What the task asks: The records follow. Retype them without a single change.

Data for this task:
+ + + + +
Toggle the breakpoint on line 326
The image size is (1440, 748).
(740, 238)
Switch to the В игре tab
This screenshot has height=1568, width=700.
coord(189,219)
+ + + + +
Result for this exercise:
Toggle the breakpoint on line 326
The image size is (1440, 748).
(740, 238)
Switch to the В игре tab
This screenshot has height=1568, width=700.
coord(189,219)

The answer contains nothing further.